Perempuan dewasa awal yang memiliki objektifikasi diri turut menggambarkan bagaimana gambaran diri individu. Hal ini menunjukkan bahwa objektifikasi diri dapat menjadi salah satu gambaran penilaian individu mengenai kualitas dirinya karena penilaian individu lain terhadap penampilan fisiknya. Oleh karena itu, objektifikasi diri penting untuk dilihat karena dapat menggambarkan keyakinan individu terhadap dirinya sendiri. Keyakinan individu terhadap dirinya sendiri itu disebut sebagai kepercayaan diri.

Menurut Neill (2005), kepercayaan diri merupakan kombinasi dari harga diri dan efikasi diri. Hal ini menunjukkan bahwa individu yang percaya diri dapat menghargai kondisi dirinya sendiri dan yakin terhadap kemampuan yang dimiliki untuk mencapai hasil yang diinginkan. Harga diri dan efikasi diri ini dekat hubungannya dengan objektifikasi diri. Hal ini terlihat dari penelitian yang dilakukan oleh Gapinski dkk. (2003) dan Strelan dkk. (2003). Kedua penelitian tersebut menunjukkan adanya hubungan antara objektifikasi diri dengan harga diri dan efikasi diri. Oleh karena itu, perempuan yang memiliki

objektifikasi diri dapat menggambarkan bagaimana kepercayaan diri perempuan tersebut. Berdasarkan definisi Neill di atas, maka kombinasi harga diri dan efikasi diri yang merupakan kepercayaan diri dapat memiliki hubungan dengan objektifikasi diri.

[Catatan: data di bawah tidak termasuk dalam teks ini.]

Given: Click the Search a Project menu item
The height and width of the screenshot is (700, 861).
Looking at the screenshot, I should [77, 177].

Dapat dikatakan bahwa harga diri dan efikasi diri atau disebut dengan kepercayaan diri juga menjadi alasan perempuan dengan rela menginternalisasi budaya objektifikasi. Seperti penuturan Costanzo (1992) dan Rakhmat (2008), perempuan yang menginternalisasi budaya objektifikasi karena mereka memiliki kebutuhan atau sistem nilai yang sesuai dari menginternalisasi budaya objektifikasi. Perempuan yang menginternalisasi budaya objektifikasi dikarenakan memerlukan pengakuan atau penghargaan orang lain dan pengartian diri dari lingkungan sekitarnya.

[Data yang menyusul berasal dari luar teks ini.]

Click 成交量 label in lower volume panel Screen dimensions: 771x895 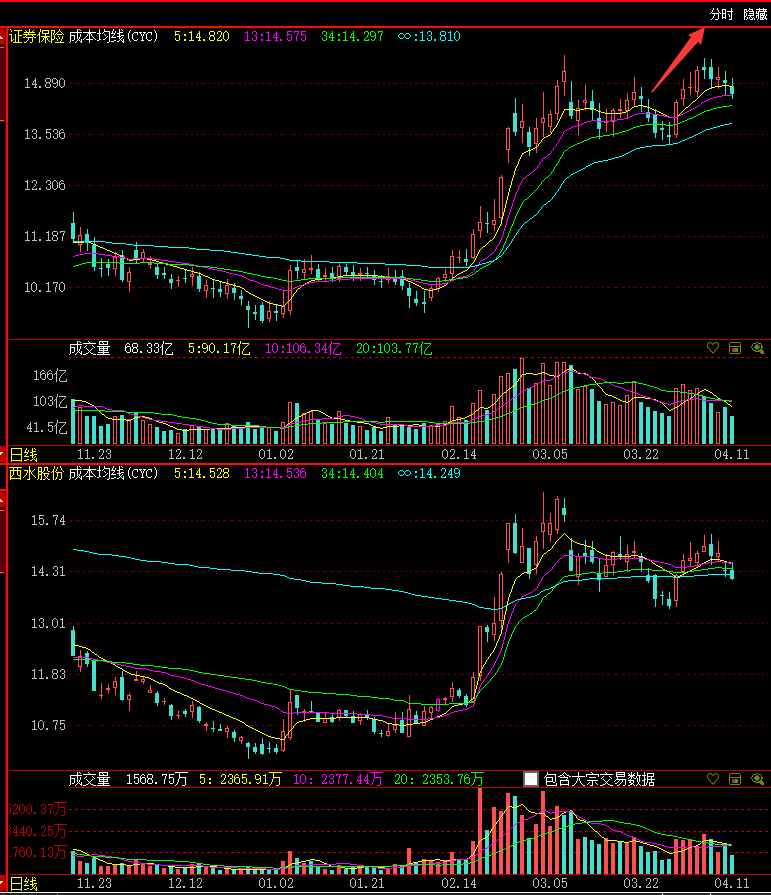(x=89, y=779)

Selain itu, dalam penelitian Gapinski dkk. (2003) terhadap individu yang memiliki objektifikasi diri ditemukan hasil bahwa ada hubungan antara objektifikasi diri dengan motivasi intrinsik individu tersebut. Hal ini berkaitan dengan kepercayaan diri individu dalam melaksanakan tugas-tugasnya yang didorong oleh motivasi individu tersebut untuk yakin dalam mencapai tujuan dan menyelesaikan tugasnya. Oleh karena itu, perempuan yang menginternalisasi budaya objektifikasi sehingga dirinya memiliki objektifikasi diri dapat disebabkan karena kebutuhan kepercayaan dirinya.

Oleh karena itu, berdasarkan dinamika hubungan objektifikasi diri dengan kepercayaan diri menunjukkan bahwa perempuan dewasa awal yang

memiliki objektifikasi diri memiliki hubungan dengan kepercayaan diri perempuan tersebut.